The Canadian dollar remained lower after the reports, trading down 0.3 per cent at 74.61 US cents at 9:10 a.m. in Toronto trading. Government 2-year bonds yielded 1.56 per cent, a drop of 5 basis points from Thursday and the least since 2017.
Economists had predicted inflation would remain unchanged at 1.4 per cent. Core measures — seen as a better gauge of underlying price pressures — dropped slightly to 1.83 per cent from 1.87 per cent.
The Bank of Canada anticipates inflation will remain below its 2 per cent target for most of this year, one reason it’s unlikely to be in a hurry to lift borrowing costs any further. In fact, markets have started to price in a possible rate cut.
There are few signs of any price pressure in the report. Inflation in the service sector was down to 2.3 per cent in February, from 2.7 per cent the previous month. Excluding gasoline, inflation was 2.1 per cent in February, unchanged from the previous month.
Food has been a major driver of inflation gains over the past year. Excluding food prices however, inflation was just 1.2 per cent.
The retail numbers also showed underlying weakness in the economy, damping hopes for a better start to the year after promising January numbers from manufacturers and wholesalers over the past week.
Canada’s economy stalled in the final quarter of last year, and economists have been expecting it to remain weak to start 2019. Receipts for retailers have fallen for three straight months, and for five of the past six.

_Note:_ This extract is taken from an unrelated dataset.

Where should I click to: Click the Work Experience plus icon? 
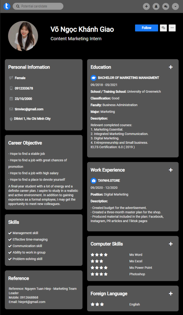pos(171,170)
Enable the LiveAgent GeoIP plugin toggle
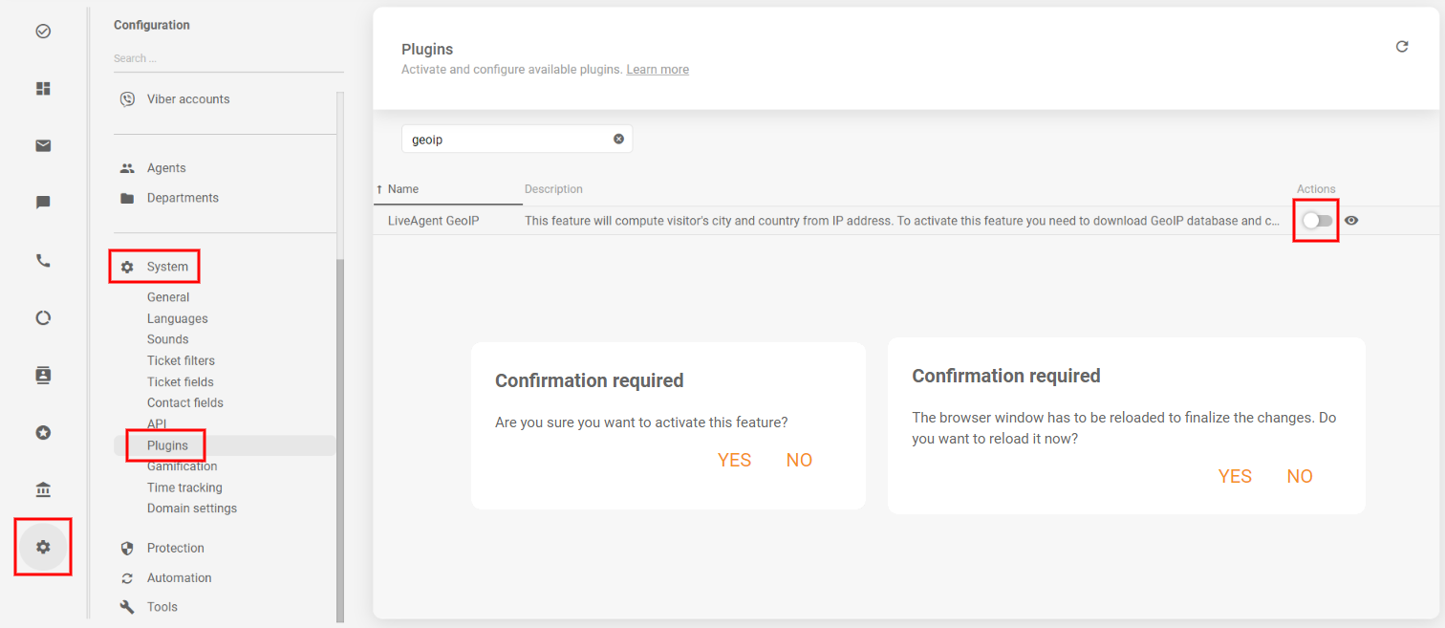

“After a weak December, there was at least some hope for January retailing in Canada, but hopes that didn’t pan out in the data today,” Avery Shenfeld, chief economist at CIBC Capital Markets in Toronto, said in a note to investors.
On a monthly basis, consumer prices rose 0.7 per cent, more than the 0.6 per cent gain expected by analysts. The monthly gain was driven by higher prices for travel tours and cars.
Gasoline prices increased 1.9 per cent during the month, the first advance since July. They have fallen 21 per cent since then.